A movable scaffolding system (MSS) is a special-purpose self-launching form used in bridge construction, specifically prestressed concrete bridges with segments or spans that are cast in place. The movable scaffolding system is used to support a form while the concrete is cured; once the segment is complete, the scaffold and forms are moved to the end of the new segment and another segment is poured.

While superficially similar, movable scaffolding systems should not be confused with launching gantry machines, which also are used in segmental bridge construction. Both feature long girders spanning multiple bridge spans which move with and temporarily support the work, but launching gantry machines are used to lift and support precast bridge segments and bridge girders, while movable scaffolding systems are used for cast-in-place construction.

==Operation and design==
An MSS is generally used instead of a launching gantry to minimize the number of joints, since the cast in place segments typically are longer than precast segments.

Once several bridge piers are complete, support brackets are attached to adjacent piers and the main parallel girders of the MSS are lifted in place to support the scaffold and concrete forms.
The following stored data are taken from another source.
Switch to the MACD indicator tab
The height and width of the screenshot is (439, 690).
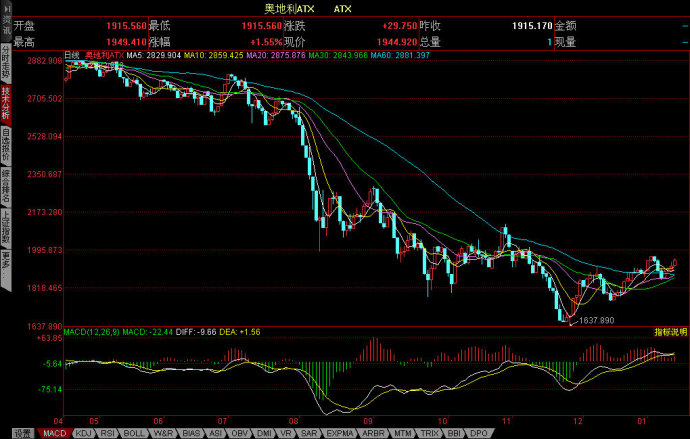click(x=54, y=433)
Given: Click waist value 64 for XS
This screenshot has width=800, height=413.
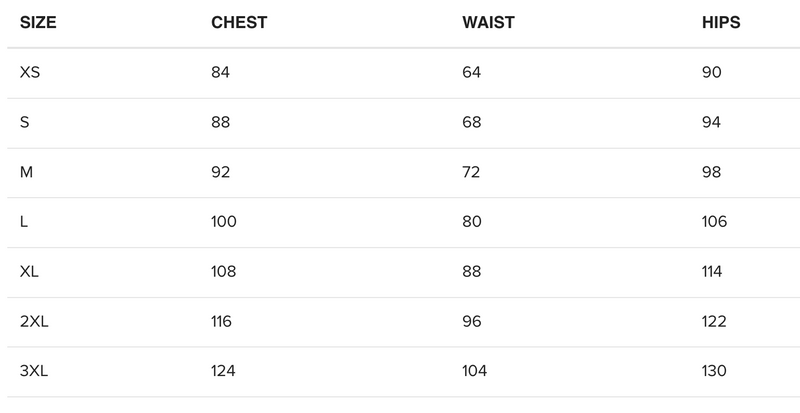Looking at the screenshot, I should point(471,72).
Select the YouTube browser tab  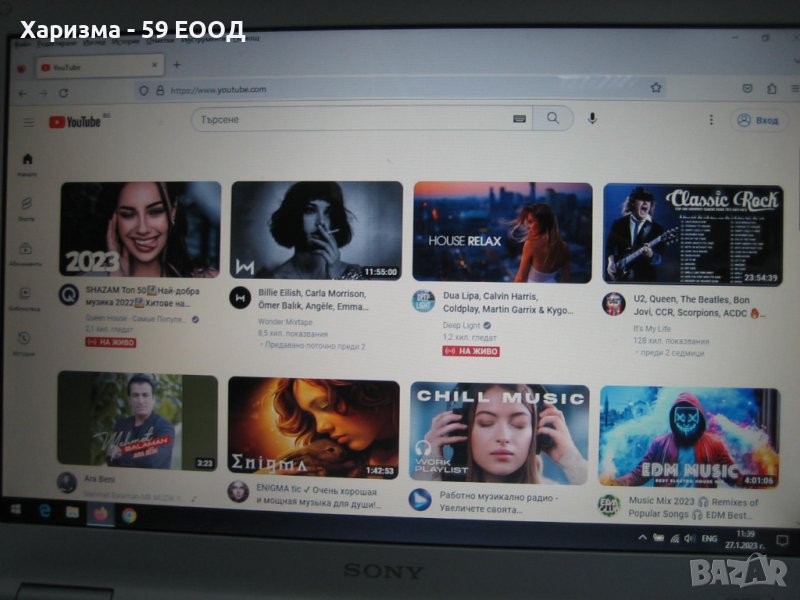[x=95, y=67]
Jacks are used to raise the girders and forms and the concrete is poured for the segment (or span) after rebar is placed. After the concrete has cured and the tendons have been tensioned, the jacks are lowered and the MSS girders are launched to bridge the next span. This process is repeated until the bridge is complete.

Both overhead (forms suspended from support girder(s) above the bridge deck level) and underslung (forms supported by support girder(s) below bridge deck level) MSS are available.

==History==
MSS construction was developed in the 1960s in Europe; the first bridge built with a MSS was the Kettiger Hangbrücke in Germany, completed in 1959. The first bridge constructed with a MSS in California was the Long Beach International Gateway in Long Beach that replaced the Gerald Desmond Bridge, completed in 2020.